Ricordando che l’accertamento tributario nei confronti della società costituisce un indispensabile antecedente logico-giuridico all’accertamento nei confronti dei soci, e che il giudizio nei confronti di questi ultimi risulterà sicuramente pregiudicato dalla definitività del primo (Cass. n°441/2013), vogliamo in questa sede introdurre due elementi che possono rappresentare un supporto nella strategia difensiva del contribuente socio di società a ristretta base:
- la difficoltà/impossibilità di determinare in quale esercizio siano stati effettivamente distribuiti gli utili che si presumono conseguiti dalla società, e pertanto l’esercizio nel quale emergano riflessi impositivi in capo al socio;
- la necessità di considerare l’eventuale quantum imputabile al socio non solo in ragione della percentuale di partecipazione al capitale sociale, ma anche e soprattutto avendo riguardo della modalità di tassazione di somme che, essendo identificate quali “utili”, soggiacciono a specifiche disposizioni contenute nel TUIR.

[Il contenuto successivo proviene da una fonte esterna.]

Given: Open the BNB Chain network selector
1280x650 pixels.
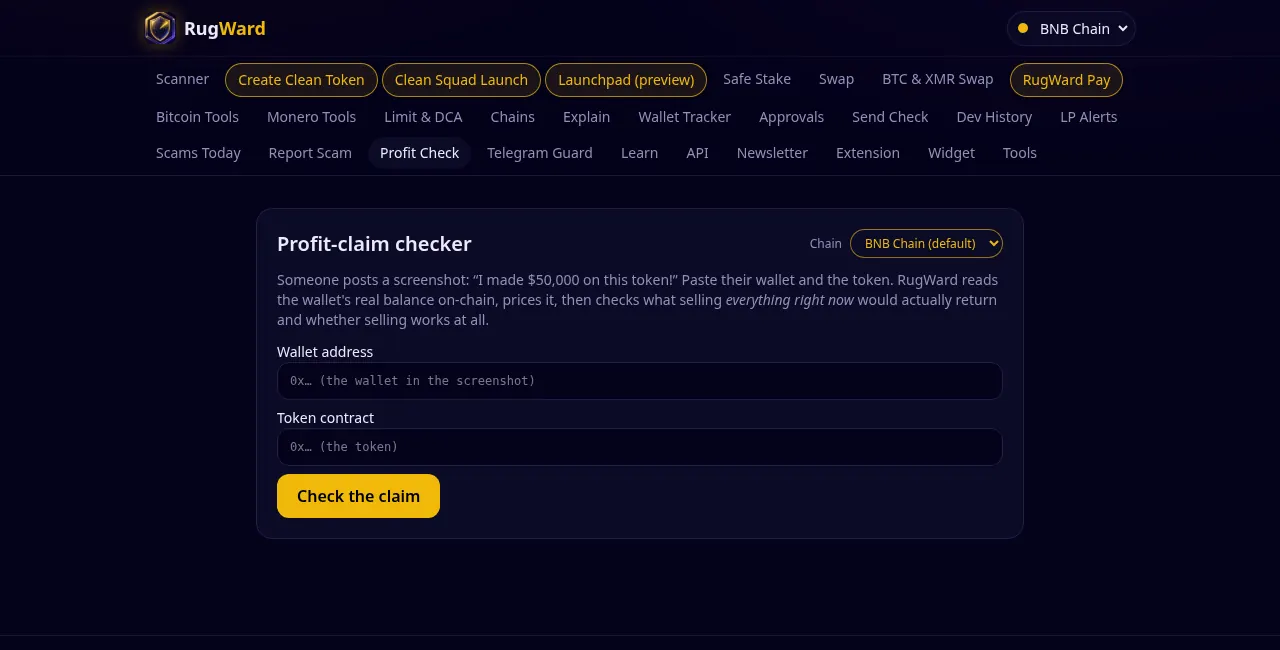Looking at the screenshot, I should tap(1071, 29).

Con riguardo al primo aspetto, se è vero che si è sempre assistito ad un’automatica imputazione degli utili in capo al socio nell’esercizio in cui questi vengono conseguiti dalla società, è cosa nota che solitamente tale distribuzione avviene in esercizi diversi da quelli in cui sono maturati. A tal proposito giova ricordare che l’art. 44 del TUIR dispone che i redditi di capitale derivanti da partecipazioni come quelle in commento siano assoggettati ad imposta in capo al socio-percipiente nell’esercizio in base al c.d. “criterio di cassa”, diversamente dai ricavi delle società che rilevano in base al criterio della competenza economica; ecco che quindi il Fisco dovrà provare, attraverso ulteriori circostanze (tramite indagini finanziarie, verifiche sullo stile di vita ecc…), l’eventuale scostamento tra quanto dichiarato dal socio e la sua effettiva capacità contributiva nel medesimo esercizio in cui è stato definitivamente accertato l’occultamento di somme da parte della società
Pur rappresentando un interessante, e spesso “inesplorato”, elemento di supporto per la tesi sostenuta dal contribuente, bisogna però ammettere che costruirne attorno tutta la linea difensiva risulterebbe alquanto azzardato.
Diverso il discorso sul secondo aspetto, legato al “quanto” può essere imputato al socio a titolo di maggiore reddito imponibile allo scattare della presunzione in commento, data la presenza di diversi orientamenti che hanno dichiarato l’illegittimità della tassazione piena, in luogo dell’esenzione prevista dall’art. 47 del TUIR (si vedano, ad esempio, la CTR Lazio n°309/2013 e la CTP Treviso n°31/2013).
Ricordiamo infatti che quest’ultimo, nei casi in cui la società non abbia adottato il regime della trasparenza fiscale, dispone la tassazione dei dividendi derivanti dal possesso di partecipazioni qualificate in misura limitata al 49,72%; percentuale ridotta al 40% per gli utili prodotti dalla società fino al 31.12.2007.
Infatti, riprendendo il ragionamento esposto all’inizio secondo cui l’accertamento tributario nei confronti della società deve necessariamente precedere quello nei confronti dei soci, non si intravede il motivo in base al quale l’Ufficio non dovrebbe tenere in considerazione quella doppia imposizione – contraria al nostro Ordinamento – che si genererebbe in capo al contribuente che vedrebbe i presunti utili tassati dapprima a titolo di maggiore IRES in capo alla società, e successivamente a titolo di maggior IRPEF su quel 50,28% di imponibile che dovrebbe essere esentato da tassazione in base al predetto art. 47.
Per dirimere una volta per tutte questo argomento sarebbe opportuno l’intervento da parte della Suprema Corte nelle sue Sezioni più autorevole, ovvero quelle Unite.